TÂCHES À RÉALISER:
a: Selon le passage sur l'exposition « Dans les yeux de Ken », dans quel lieu l'exposition est-elle présentée ?
b: Dans le passage sur l'exposition « Dans les yeux de Ken », relevez le dernier mot de chaque vers de la citation placée entre guillemets.
c: Restituez une portion du passage sur l'exposition : commencez aux mots « En glanant ces » et arrêtez-vous après « pour unique diapason. ».

Exposition photographique "Dans les yeux de Ken" présenté par Franck Munster à La Vitrine-Valérie Coraini. Événement accompagné de textes poétiques de Carles Diaz et Patrick Artoan.

« Chimères mendiantes sans royaume
si au lieu de vous arrêter devant les urnes
vous lisiez parfois les austères et les ivrognes
de la grande physiologie
autre serait la revendication sociale… »
Carles Diaz
(Les déferlantes nocturnes)

L’œil de Ken parcourt la ville et découvre que la rue est un pays sans frontière où niche une tribu pulvérisée d’oiseaux de passage aux ailes vulnérables.
En glanant ces photos, Ken donne naissance à une meute parmi des êtres qui se connaissent sans se côtoyer, ou sont voisins sans se connaître, peut-être sans s’être jamais vus…
L’accointance se tient dans une imperceptible lueur scintillante pour unique diapason.

MATÉRIEL SOURCE:
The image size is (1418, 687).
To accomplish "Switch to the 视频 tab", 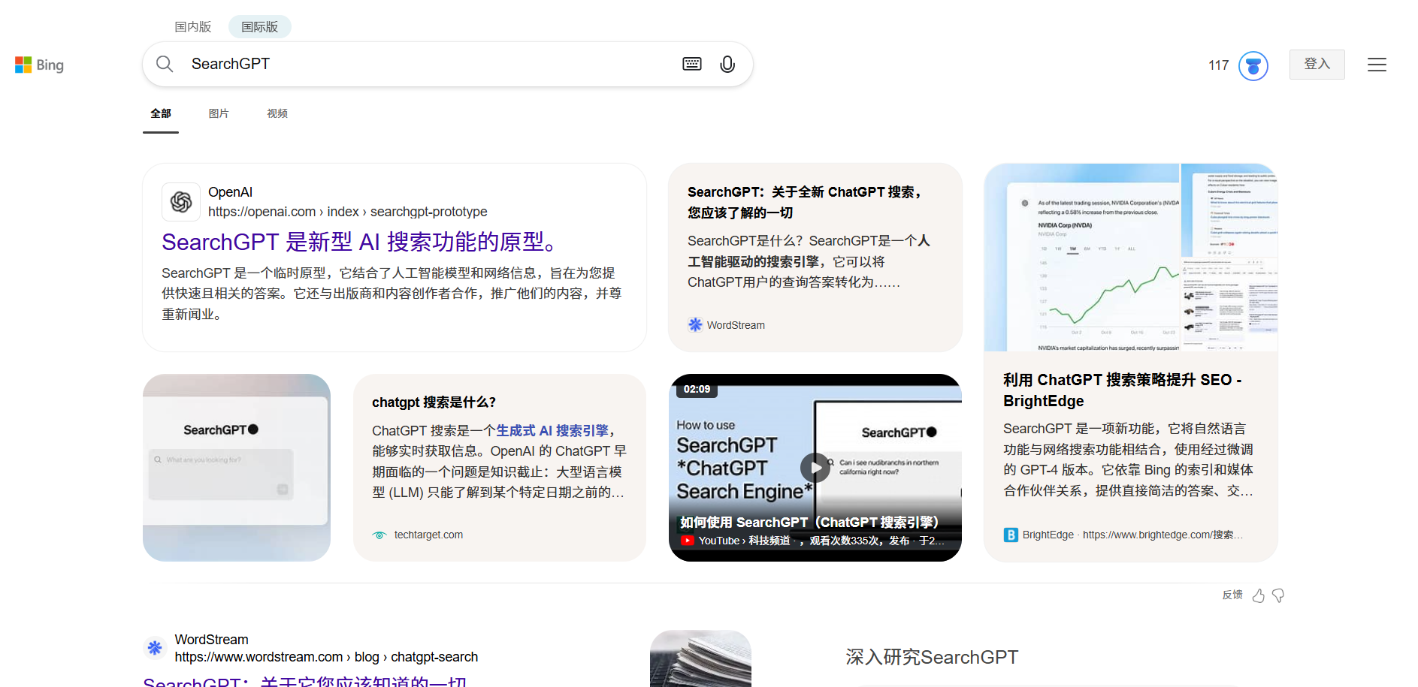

RÉSULTATS ATTENDUS:
a: À La Vitrine-Valérie Coraini.

b: royaume, urnes, ivrognes, physiologie, sociale

c:
En glanant ces photos, Ken donne naissance à une meute parmi des êtres qui se connaissent sans se côtoyer, ou sont voisins sans se connaître, peut-être sans s’être jamais vus…
L’accointance se tient dans une imperceptible lueur scintillante pour unique diapason.